Francisco Pena wrote:
> Thank you again for your answer. Let's see if somebody can clarify
> whether the maximum size of the ERRMSG result depends on the compiler
> or the OS.

In general, on both. However, I think currently you get for all errmsg
a compiler (or: coarray-runtime specific) error message and no error
message from the operating system. (Contrary to the stat value which for
some procdures/statements passes the errno value through, e.g. for I/O
issues.)


As you asked about ALLOCATE: In that case, stat does not match the errno
and gfortran currently uses the following hard-coded strings
  "Attempting to allocate already allocated variable '%s'"
  "Allocation would exceed memory limit"

As the %s indicates, it the length also depends on the variable name.
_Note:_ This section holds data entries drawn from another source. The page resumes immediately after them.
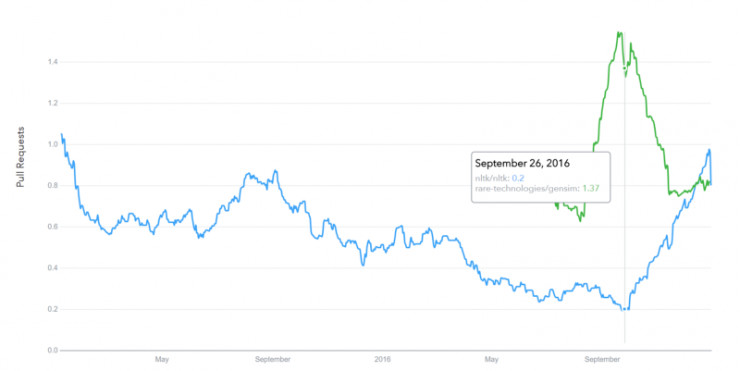Click the blue line's starting point near 1.0
This screenshot has height=371, width=740.
tap(61, 135)
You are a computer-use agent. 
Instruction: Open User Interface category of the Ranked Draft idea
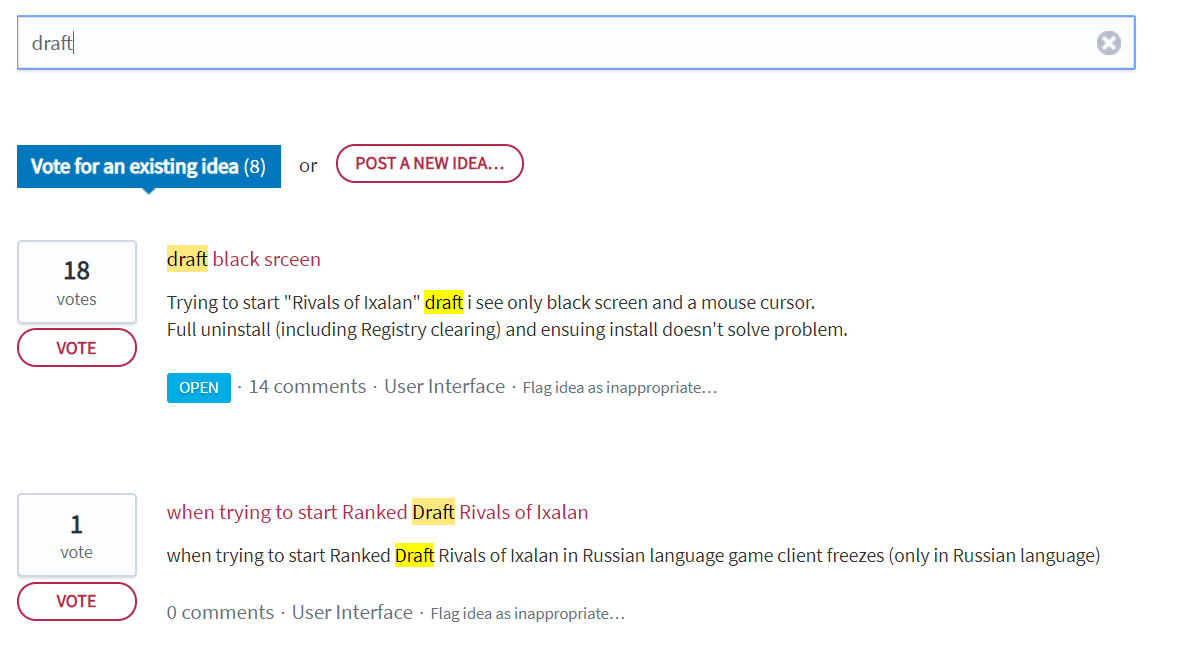(352, 613)
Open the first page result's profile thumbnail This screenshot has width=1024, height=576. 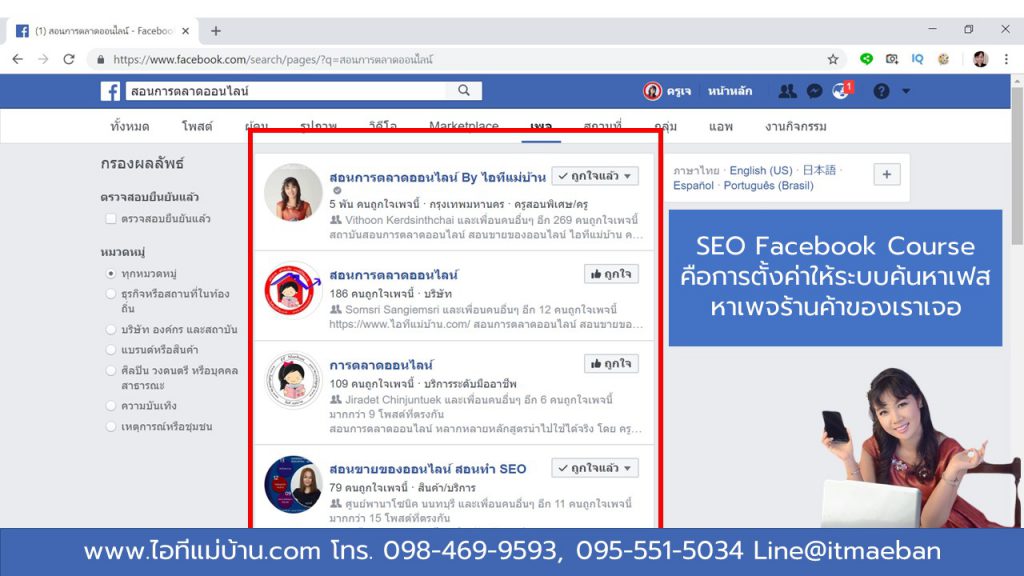coord(293,190)
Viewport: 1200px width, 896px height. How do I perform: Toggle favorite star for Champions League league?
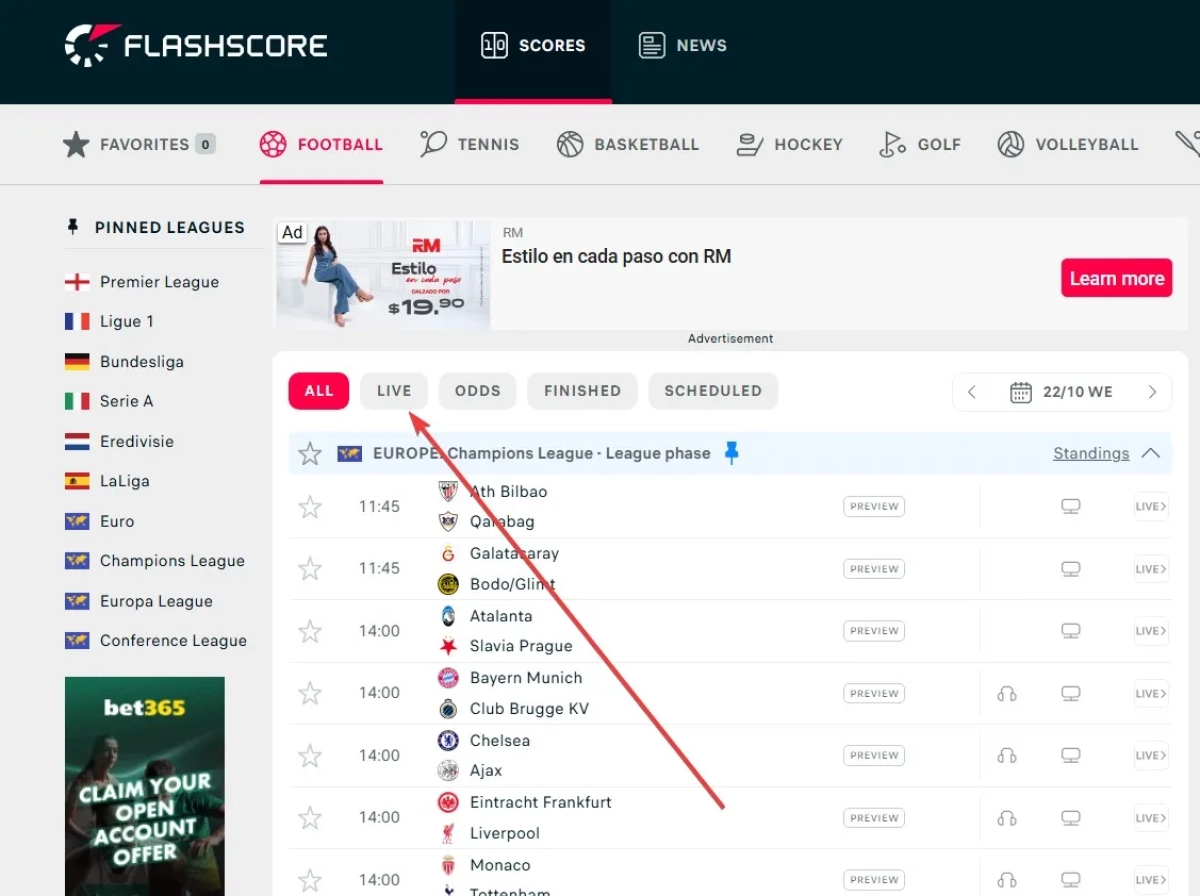pos(310,453)
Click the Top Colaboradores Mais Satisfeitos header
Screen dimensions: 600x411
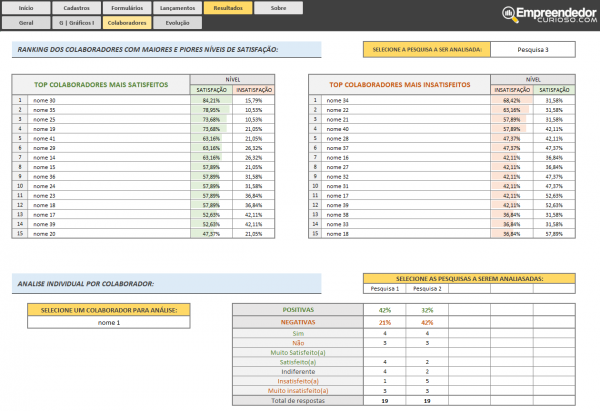click(101, 85)
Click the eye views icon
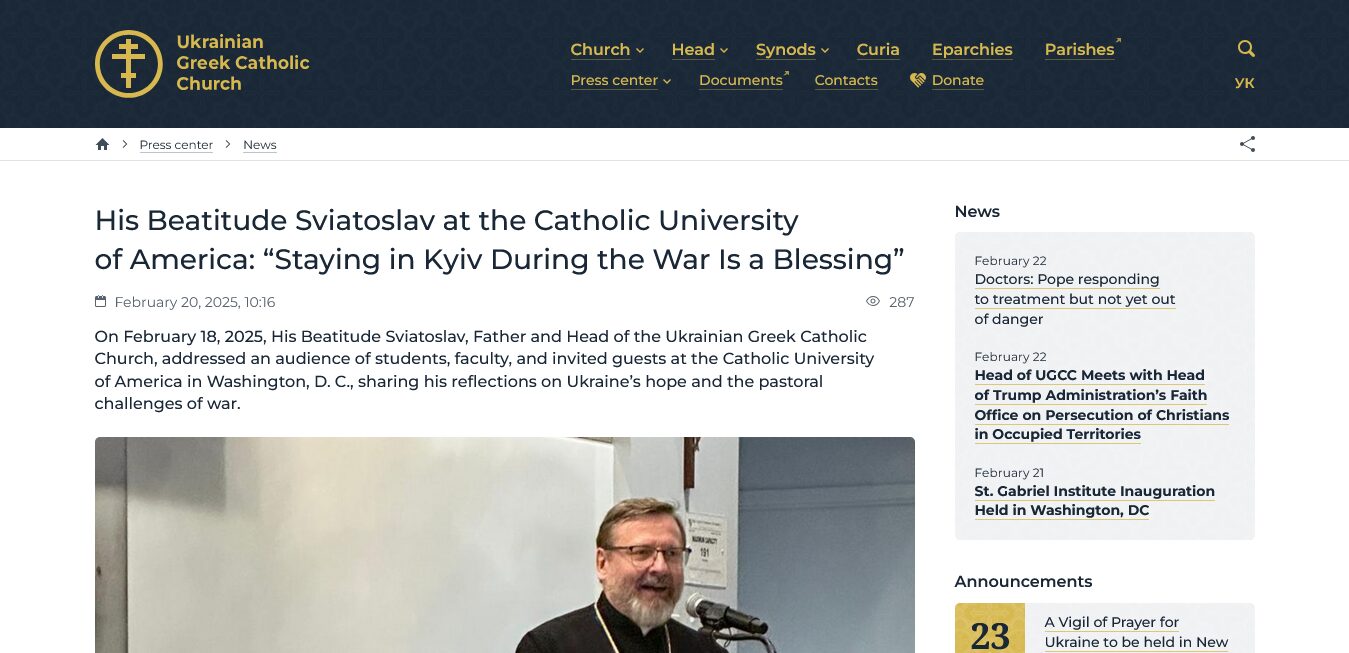The height and width of the screenshot is (653, 1349). pyautogui.click(x=873, y=302)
Additionally, the string is marked as translatable, i.e. if you *compile*
with a locale set, you will get localized strings, e.g. for en_ES.UTF-8:
  Se intentó alojar la variable ya alojada '%s'
  La asignación excedería el límite de memoria

[I regard this compile-time dependence on the locale as bug, but one can also
see it as feature. If the text looks mangled, either my mailer or your mailer
has mangled the UTF-8 characters. If you have that locale but get an English
string, your GCC has been built without locale support.]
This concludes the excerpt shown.